* [PROVIDED MATERIAL]
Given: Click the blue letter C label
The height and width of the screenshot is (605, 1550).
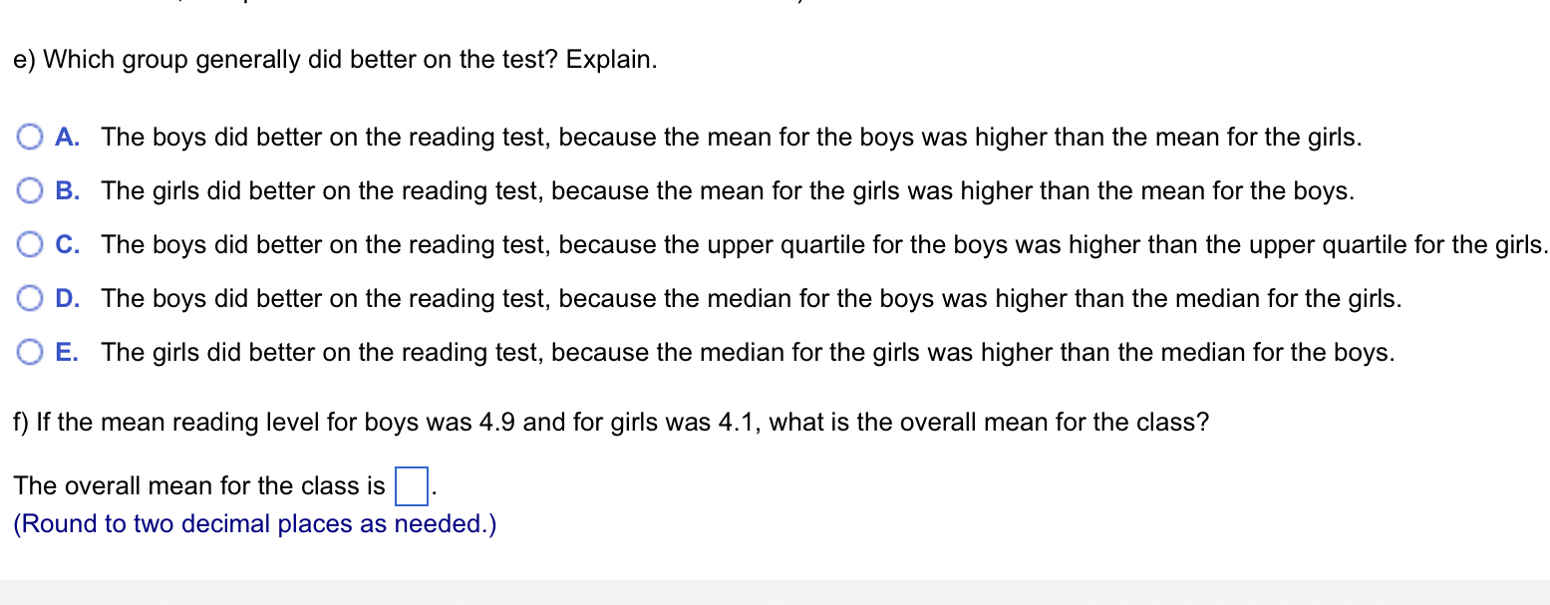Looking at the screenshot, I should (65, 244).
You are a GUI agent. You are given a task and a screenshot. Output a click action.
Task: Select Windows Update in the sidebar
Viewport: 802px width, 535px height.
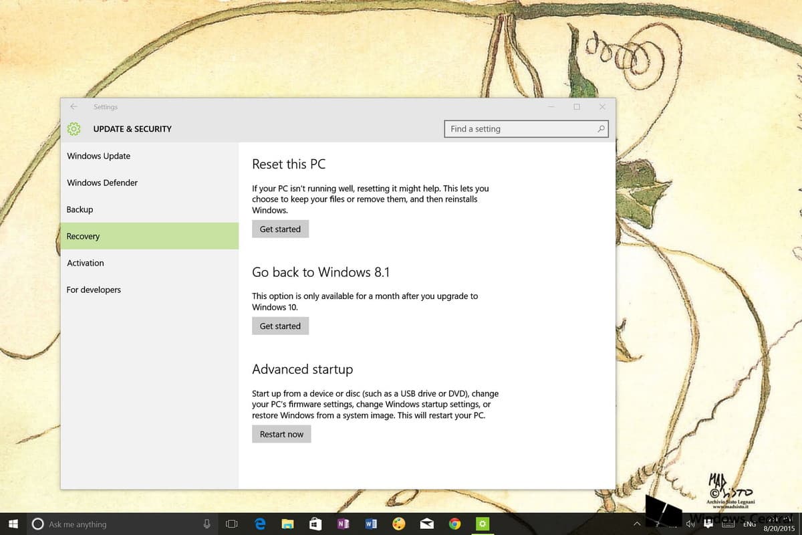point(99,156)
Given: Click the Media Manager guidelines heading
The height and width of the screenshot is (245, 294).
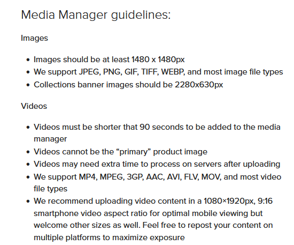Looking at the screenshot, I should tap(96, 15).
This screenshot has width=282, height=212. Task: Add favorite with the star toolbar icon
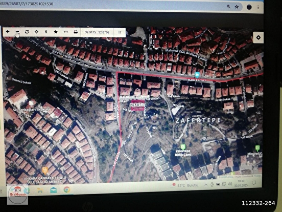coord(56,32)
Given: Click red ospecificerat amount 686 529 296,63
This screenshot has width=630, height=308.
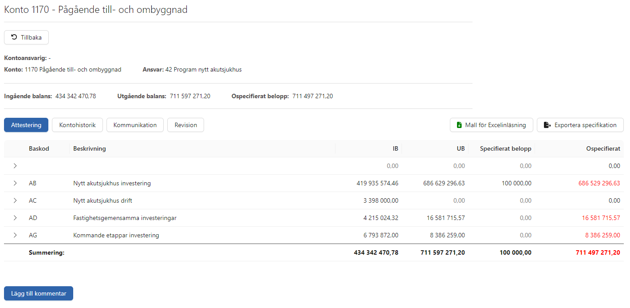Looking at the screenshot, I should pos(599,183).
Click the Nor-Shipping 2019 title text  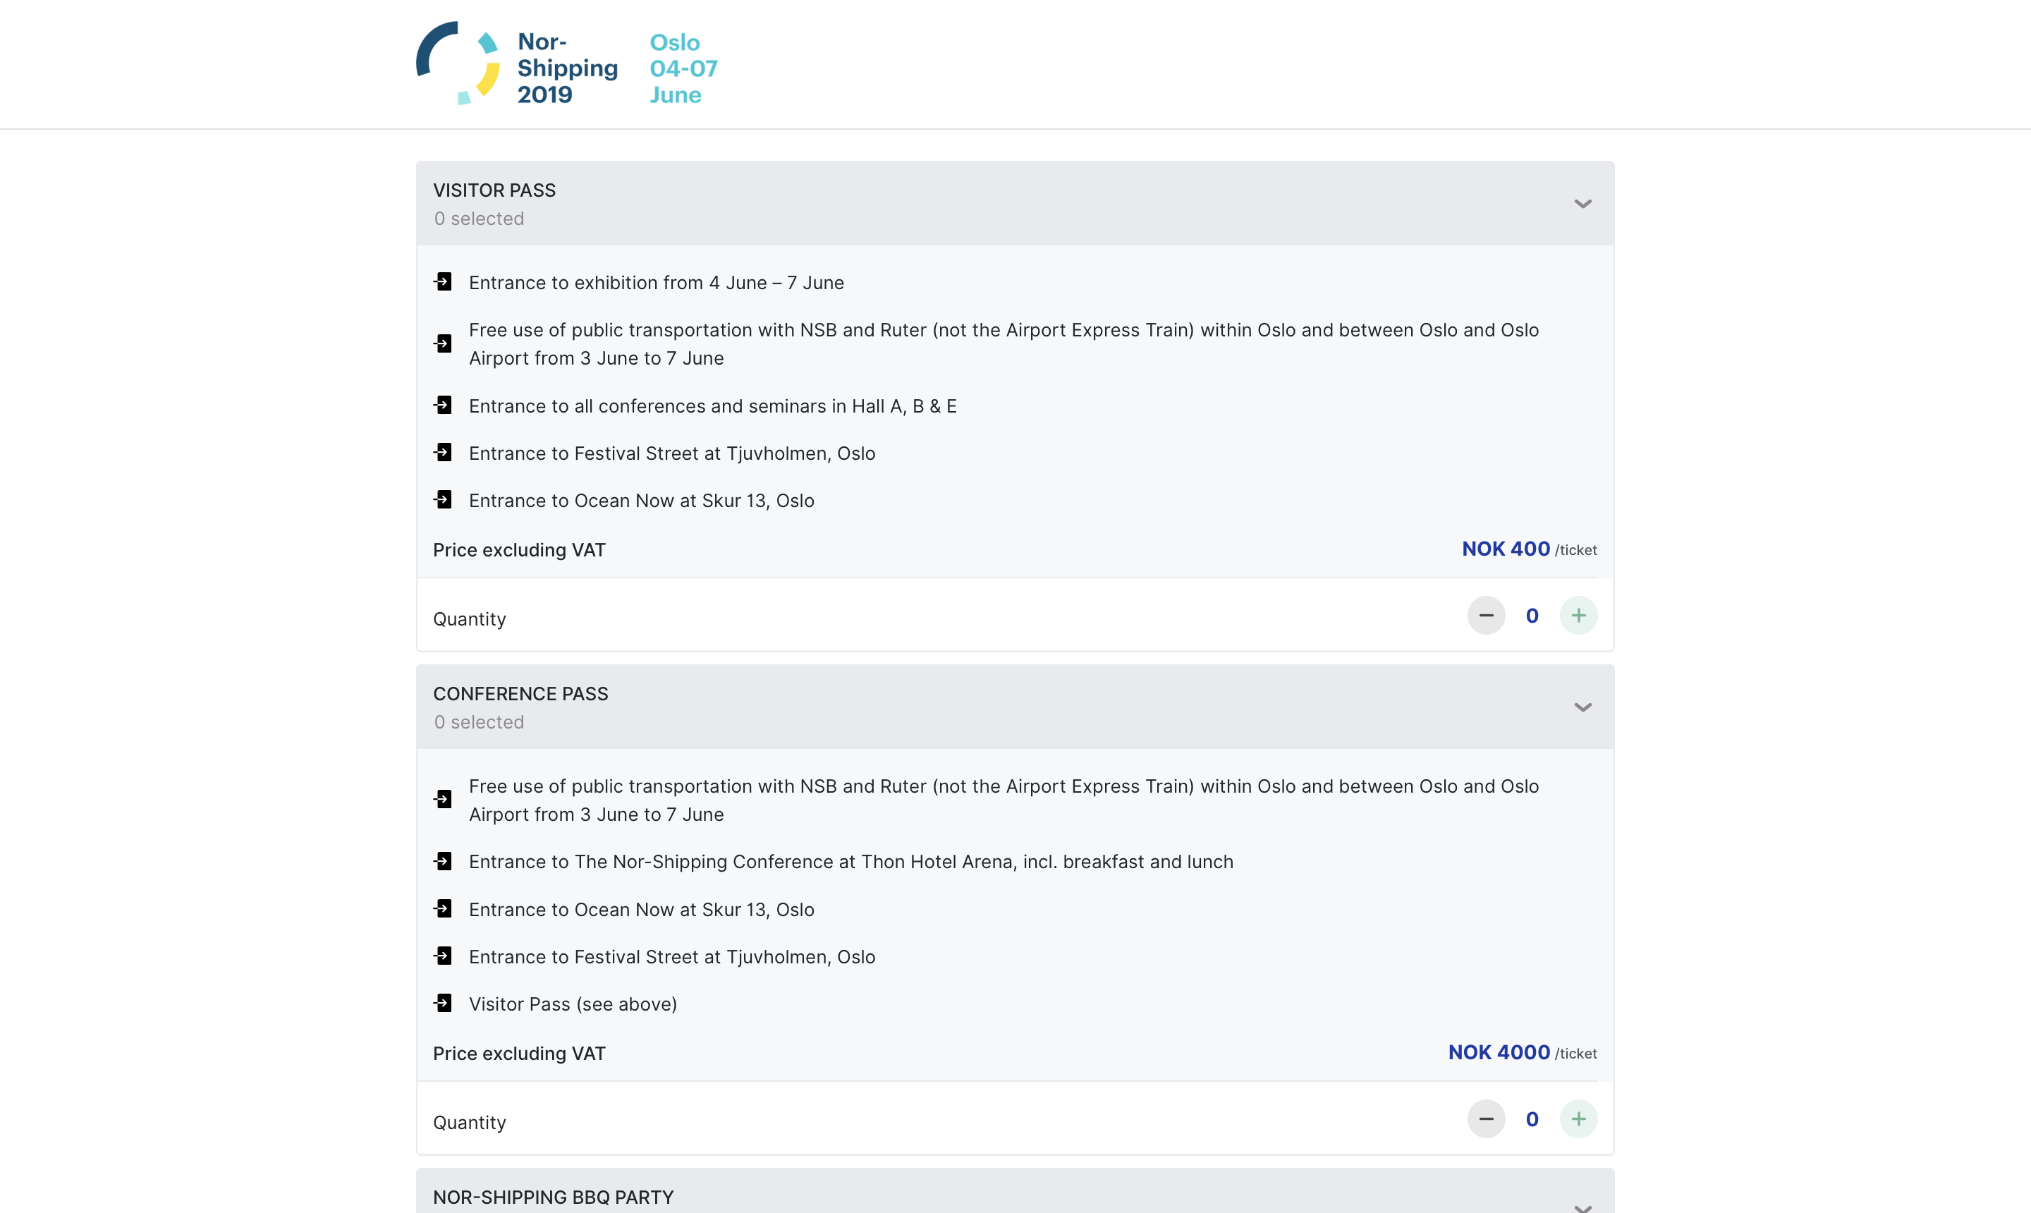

* [WHAT THIS TASK INVOLVES]
Your reply should hold only the lines from the one that contains "This screenshot has width=630, height=308." through the last line of the records above, exact and complete, and no pictures.

* [COMPLETED TASK]
This screenshot has width=630, height=308.
Looking at the screenshot, I should pos(599,183).
Click the Nor-Shipping 2019 title text  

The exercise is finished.